An honest dialogue about love, life, and everything in-between...

Tuesday, December 18, 2007

What happened to the man?

1:10 AM |

...not a call to action, but a legitimate question


I'm not totally sure why this topic came to mind. It could be the result of some truly horrible dates I've been on. It could be the saturation of effeminate male figures on my television. It could be the fact that I see little girls leading little boys around by their noses at my school. It could be that god-awful I Love New York finale I got sucked into watching. I just had to ask the question: What happened to the man?

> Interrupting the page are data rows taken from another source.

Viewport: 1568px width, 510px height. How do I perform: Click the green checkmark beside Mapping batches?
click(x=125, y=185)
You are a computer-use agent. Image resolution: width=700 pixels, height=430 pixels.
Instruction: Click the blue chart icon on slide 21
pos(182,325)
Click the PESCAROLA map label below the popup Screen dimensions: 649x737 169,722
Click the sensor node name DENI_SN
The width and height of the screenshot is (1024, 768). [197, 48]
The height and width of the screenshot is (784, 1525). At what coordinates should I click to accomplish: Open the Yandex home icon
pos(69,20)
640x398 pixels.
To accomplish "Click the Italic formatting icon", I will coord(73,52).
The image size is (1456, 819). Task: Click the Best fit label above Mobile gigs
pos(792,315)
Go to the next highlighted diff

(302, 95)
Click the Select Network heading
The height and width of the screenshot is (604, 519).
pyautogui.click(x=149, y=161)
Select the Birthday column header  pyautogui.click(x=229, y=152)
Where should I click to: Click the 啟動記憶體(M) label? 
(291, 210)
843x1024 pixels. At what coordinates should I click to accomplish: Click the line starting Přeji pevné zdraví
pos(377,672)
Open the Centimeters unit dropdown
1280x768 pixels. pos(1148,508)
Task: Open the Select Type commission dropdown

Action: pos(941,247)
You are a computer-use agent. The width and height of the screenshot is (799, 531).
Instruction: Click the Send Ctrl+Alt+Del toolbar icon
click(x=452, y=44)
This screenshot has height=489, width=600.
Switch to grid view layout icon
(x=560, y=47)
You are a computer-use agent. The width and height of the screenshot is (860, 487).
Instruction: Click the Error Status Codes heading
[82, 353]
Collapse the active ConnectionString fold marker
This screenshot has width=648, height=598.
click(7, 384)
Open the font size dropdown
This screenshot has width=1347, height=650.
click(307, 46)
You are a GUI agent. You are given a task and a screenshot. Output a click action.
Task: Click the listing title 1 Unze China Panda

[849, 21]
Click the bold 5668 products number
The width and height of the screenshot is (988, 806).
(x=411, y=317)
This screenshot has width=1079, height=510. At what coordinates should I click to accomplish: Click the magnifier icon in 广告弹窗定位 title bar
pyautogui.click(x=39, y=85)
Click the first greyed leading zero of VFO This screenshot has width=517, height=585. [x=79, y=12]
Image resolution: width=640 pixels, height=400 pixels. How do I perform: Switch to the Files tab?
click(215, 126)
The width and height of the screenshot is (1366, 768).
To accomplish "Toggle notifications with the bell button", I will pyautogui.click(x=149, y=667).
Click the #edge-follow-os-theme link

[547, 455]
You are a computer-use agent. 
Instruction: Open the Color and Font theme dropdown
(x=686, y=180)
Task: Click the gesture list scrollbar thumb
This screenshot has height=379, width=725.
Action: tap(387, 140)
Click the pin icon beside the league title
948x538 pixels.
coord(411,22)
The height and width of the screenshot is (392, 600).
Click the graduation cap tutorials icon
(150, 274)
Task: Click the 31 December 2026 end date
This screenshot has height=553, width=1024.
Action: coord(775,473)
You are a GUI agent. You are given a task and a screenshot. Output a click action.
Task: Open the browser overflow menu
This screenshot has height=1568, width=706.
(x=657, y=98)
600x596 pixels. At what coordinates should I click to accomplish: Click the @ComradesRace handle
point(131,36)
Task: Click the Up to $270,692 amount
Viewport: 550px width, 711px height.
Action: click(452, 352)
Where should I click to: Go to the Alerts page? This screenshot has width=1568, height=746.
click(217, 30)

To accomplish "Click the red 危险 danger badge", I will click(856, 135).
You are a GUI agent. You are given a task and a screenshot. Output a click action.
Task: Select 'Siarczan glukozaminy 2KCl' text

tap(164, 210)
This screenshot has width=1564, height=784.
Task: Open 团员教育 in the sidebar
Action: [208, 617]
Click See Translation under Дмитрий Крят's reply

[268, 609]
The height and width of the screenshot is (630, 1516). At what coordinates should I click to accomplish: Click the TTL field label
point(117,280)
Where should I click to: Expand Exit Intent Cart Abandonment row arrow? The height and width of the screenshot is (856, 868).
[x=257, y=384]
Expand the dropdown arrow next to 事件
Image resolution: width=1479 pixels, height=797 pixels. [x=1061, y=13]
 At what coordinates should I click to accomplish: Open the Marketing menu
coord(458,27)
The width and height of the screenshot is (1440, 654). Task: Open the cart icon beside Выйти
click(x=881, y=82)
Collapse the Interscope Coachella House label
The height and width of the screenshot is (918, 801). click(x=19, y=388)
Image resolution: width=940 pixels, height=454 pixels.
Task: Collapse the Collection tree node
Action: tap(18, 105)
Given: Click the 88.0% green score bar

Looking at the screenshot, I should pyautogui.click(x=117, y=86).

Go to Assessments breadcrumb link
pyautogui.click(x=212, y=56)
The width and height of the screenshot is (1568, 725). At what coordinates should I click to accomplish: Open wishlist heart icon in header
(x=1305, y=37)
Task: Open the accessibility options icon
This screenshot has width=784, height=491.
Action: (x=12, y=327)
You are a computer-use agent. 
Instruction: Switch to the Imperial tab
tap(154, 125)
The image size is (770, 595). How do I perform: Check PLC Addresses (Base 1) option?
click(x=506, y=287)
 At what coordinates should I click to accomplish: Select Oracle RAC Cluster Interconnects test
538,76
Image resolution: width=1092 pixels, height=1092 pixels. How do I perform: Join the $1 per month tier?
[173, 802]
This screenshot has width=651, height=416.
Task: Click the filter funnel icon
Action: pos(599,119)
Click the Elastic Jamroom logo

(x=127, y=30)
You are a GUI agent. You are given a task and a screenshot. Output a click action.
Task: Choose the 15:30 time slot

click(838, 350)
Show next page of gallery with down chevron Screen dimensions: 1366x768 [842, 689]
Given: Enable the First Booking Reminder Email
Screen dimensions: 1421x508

While this may seem like I'm sending women to the dark ages, hear me out. There was a time when men commanded attention. They were strong and assertive. They were heads of their homes. They weren't afraid of getting their hands dirty. When I was in school, while the guys did a lot of skirt chasing but it wasn't like they were jumping every time their woman said jump. Truthfully most of the girls were following mindlessly behind the guys. Now all I see are guys failing to handle business because their woman is whining about "quality time". (Please don't get me started on that....wait get me started...I'll come back to that issue in a minute.) What happened to the man???

I'm an assertive woman. I don't want man who will buckle to my every whim. No where in there do I say I want an asshole or someone who will beat my ass. That's not what I'm saying. I want to feel confident that I have someone to lean on. Some one to support me. I need to know that when I'm at my weakest moment, I have someone by my side that has my back. If I feel scared, he'll protect me. If I want a follower or someone to obey my commands, I'll get a dog.

Truthfully I know that this decline in a strong male presence has to do somewhat with the lack of the man in the role of the father in the homes. Our male population is saturated with those brought up by women only. While I think it gives men sometimes a hyper sensitivity to our needs, which can be a plus, I think it doesn't necessarily give them any example of how a true man handles business. Plus it also can set up the pattern of the women running this because that's all they've seen. Not to say women can't raise strong men, they've done it and done it well for years. But you can't deny that this could be a factor.

All in all I'm saying men, be men. Be strong and handle business. To address the woman and the quality time issue I mentioned before, it's really simple. If a woman is truly down for you, then she won't block you from achieving your goals. She won't have a problem with you handling business. And women let them. True you may not get as much time as you may want, but if he's truly down for you, he won't leave you behind when he makes it. I know this may sound old fashioned but truly this goes both ways. As I'm climbing I'd want my man to support me, just as I would support him. But I can get support from a wet noodle. MAN UP!